━━━━━ AUSGEWÄHLTER ABSCHNITT ━━━━━

Steigende Kreditraten unbedingt einkalkulieren - auch in den Zukunftsjahren der Tilgung

Diese Rechenbeispiele sind noch im niedrigen Baufinanzierungs-Bereich angesiedelt. Doch gute Wohnungen kosten häufig deutlich mehr als 100.000 Euro. Beispielsweise ging kürzlich in der Kopenhagener Straße in Berlin Prenzlauer Berg eine 120 Quadratmeter Altbauwohnung im dritten Stock für 220.000 Euro weg. Die Wohnung ist weder grundsaniert, noch verfügt sie über modernste Sanitäranlagen oder einen ausladenden modernen Balkon. In diesem Fall würde also eine monatlich zu bedienende Kreditrate für den Immobilienkredit bei steigenden Zinsen nach fünf Jahren schnell von circa 1.100 Euro auf bis zu 1.500 Euro oder mehr steigen.

━━━━━ DATENAUSZUG ━━━━━

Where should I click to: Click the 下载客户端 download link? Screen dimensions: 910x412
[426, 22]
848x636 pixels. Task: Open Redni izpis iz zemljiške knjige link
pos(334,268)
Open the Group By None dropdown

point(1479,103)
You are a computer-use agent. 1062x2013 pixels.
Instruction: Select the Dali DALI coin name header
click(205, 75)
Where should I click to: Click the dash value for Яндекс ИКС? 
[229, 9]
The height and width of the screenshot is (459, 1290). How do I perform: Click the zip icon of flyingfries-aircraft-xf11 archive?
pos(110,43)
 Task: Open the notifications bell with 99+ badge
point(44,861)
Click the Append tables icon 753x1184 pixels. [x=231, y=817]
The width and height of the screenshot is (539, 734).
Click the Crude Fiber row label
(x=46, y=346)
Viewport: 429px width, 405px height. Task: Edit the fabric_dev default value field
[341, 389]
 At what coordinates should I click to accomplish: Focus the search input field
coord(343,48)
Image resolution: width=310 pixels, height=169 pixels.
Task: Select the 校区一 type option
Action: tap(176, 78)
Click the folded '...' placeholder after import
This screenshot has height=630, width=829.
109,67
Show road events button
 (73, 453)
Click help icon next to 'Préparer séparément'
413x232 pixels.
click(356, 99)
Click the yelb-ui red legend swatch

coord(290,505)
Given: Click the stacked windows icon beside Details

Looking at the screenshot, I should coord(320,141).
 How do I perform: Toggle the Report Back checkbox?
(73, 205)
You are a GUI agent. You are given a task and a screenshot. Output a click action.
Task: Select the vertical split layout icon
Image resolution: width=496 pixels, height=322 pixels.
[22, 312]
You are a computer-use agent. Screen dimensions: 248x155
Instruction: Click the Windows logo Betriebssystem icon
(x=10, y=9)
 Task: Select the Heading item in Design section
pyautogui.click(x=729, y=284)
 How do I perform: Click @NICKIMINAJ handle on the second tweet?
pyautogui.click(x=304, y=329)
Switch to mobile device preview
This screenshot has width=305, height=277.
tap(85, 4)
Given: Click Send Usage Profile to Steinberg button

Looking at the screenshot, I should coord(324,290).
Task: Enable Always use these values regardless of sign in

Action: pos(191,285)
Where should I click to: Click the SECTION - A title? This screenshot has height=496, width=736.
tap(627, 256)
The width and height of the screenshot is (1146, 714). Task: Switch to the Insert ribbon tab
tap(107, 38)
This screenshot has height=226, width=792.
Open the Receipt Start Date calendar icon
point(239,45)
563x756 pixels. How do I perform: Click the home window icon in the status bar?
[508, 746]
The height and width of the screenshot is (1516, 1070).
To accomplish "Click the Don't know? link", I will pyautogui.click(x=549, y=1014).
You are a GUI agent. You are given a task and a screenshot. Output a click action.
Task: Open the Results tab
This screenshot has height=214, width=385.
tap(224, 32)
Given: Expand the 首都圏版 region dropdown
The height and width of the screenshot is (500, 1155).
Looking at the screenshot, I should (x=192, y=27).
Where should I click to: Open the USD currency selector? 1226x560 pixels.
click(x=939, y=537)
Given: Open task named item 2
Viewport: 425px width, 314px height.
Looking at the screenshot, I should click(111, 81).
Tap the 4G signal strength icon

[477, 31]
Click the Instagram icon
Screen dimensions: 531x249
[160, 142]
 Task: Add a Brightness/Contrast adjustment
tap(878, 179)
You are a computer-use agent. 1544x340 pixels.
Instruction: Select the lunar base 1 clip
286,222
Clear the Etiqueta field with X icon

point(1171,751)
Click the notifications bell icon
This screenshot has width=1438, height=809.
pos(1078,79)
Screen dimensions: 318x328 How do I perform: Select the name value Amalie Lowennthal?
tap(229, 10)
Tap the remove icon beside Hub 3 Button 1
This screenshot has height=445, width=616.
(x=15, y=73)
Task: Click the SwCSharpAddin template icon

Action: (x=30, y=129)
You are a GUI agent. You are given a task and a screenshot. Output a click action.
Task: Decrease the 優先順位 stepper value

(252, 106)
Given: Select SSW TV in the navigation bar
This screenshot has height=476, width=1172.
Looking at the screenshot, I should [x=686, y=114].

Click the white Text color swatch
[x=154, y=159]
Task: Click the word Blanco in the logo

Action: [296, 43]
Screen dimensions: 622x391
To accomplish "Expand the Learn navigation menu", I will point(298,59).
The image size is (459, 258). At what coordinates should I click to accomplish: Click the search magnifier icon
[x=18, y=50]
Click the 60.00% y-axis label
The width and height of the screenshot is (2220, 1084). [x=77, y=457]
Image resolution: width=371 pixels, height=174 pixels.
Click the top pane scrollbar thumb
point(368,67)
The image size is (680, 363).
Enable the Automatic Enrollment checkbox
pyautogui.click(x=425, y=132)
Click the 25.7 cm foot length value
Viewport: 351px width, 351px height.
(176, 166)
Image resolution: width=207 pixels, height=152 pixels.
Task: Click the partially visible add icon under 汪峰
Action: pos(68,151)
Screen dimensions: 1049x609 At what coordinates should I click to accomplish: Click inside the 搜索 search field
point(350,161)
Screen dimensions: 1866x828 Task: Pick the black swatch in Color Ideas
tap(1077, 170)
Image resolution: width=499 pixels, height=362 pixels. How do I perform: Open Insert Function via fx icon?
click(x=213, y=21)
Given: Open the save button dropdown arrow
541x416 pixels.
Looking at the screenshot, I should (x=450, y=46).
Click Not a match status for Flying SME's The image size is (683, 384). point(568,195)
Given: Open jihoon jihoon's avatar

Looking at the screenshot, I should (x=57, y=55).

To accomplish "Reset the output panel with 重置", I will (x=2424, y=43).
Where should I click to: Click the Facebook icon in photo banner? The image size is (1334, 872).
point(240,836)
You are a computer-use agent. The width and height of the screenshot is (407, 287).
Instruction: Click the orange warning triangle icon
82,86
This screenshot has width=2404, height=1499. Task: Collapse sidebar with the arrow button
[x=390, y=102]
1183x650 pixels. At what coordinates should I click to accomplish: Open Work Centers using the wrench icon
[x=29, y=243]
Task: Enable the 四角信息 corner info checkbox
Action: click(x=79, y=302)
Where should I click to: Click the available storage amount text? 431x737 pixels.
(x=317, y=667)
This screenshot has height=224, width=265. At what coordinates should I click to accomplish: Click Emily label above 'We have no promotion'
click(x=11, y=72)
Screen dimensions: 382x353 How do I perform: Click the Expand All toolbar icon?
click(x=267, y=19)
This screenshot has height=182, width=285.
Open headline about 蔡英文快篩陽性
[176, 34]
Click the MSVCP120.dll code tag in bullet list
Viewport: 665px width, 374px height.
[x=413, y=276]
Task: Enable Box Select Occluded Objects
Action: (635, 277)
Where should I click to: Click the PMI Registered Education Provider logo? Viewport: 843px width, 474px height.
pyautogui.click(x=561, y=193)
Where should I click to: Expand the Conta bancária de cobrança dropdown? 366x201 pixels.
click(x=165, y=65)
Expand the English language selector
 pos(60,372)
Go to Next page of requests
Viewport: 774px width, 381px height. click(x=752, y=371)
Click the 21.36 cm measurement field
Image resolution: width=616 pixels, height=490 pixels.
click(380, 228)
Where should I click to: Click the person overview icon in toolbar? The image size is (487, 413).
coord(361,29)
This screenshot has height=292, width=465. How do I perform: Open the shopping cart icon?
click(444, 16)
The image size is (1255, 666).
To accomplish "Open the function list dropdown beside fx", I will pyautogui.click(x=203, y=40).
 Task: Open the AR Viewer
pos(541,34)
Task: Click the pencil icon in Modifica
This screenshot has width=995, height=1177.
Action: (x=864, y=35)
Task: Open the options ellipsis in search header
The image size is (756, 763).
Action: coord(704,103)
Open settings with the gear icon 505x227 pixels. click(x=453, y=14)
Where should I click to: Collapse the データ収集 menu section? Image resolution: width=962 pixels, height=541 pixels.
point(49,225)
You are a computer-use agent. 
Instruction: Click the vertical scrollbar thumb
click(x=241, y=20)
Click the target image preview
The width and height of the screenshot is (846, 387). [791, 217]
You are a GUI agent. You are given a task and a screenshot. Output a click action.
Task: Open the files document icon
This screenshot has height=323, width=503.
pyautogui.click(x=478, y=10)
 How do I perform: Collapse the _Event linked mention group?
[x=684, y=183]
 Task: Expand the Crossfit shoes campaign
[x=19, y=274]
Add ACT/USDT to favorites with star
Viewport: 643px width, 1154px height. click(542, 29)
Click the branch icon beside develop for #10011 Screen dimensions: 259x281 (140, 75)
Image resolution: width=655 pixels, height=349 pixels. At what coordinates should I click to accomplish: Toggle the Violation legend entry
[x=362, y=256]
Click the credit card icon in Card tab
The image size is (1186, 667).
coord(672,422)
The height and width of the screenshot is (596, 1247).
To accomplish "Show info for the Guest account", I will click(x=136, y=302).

━━━━━

§ **GESTELLTE AUFGABE 1**:
Übersetze aus dem Abschnitt über steigende Kreditraten den Satz „Die Wohnung ist weder grundsaniert, noch verfügt sie über modernste Sanitäranlagen oder einen ausladenden modernen Balkon.“ ins Englische.
§ **GESTELLTE AUFGABE 2**:
Führe den Text über steigende Kreditraten im Anschluss an seinen letzten Satz weiter.
Die Einträge werden für die Bearbeitung nicht benötigt.

§ **ERGEBNIS 1**:
The apartment has not been fully renovated, nor does it have state-of-the-art bathroom facilities or a spacious modern balcony.

§ **ERGEBNIS 2**:
Deshalb empfiehlt beispielsweise Eberhard Beer von der Honorarfinanzberatung "Alte Hasen", dass eine "kurze Laufzeit von Immobilienkrediten derzeit nicht zu empfehlen" sei . Vielmehr solle man auf eine langfristige Zinsfestschreibung achten. Dies koste zwar einen Zinsaufschlag, bringe aber die nötige Planungssicherheit.

Wichtig ist, dass bei einer Immobilienfinanzierung mit niedrigen Zinsen möglichst viel in den ersten Jahren getilgt wird. Man sollte entsprechend unbedingt die garantierte Phase des billigen Geldes ausnutzen - und zwar maximal. Früher galt die Regel, wonach man in den Anfangsjahren jährlich ein Prozent des Kredites real nach Abzug der Zinsen tilgen solle.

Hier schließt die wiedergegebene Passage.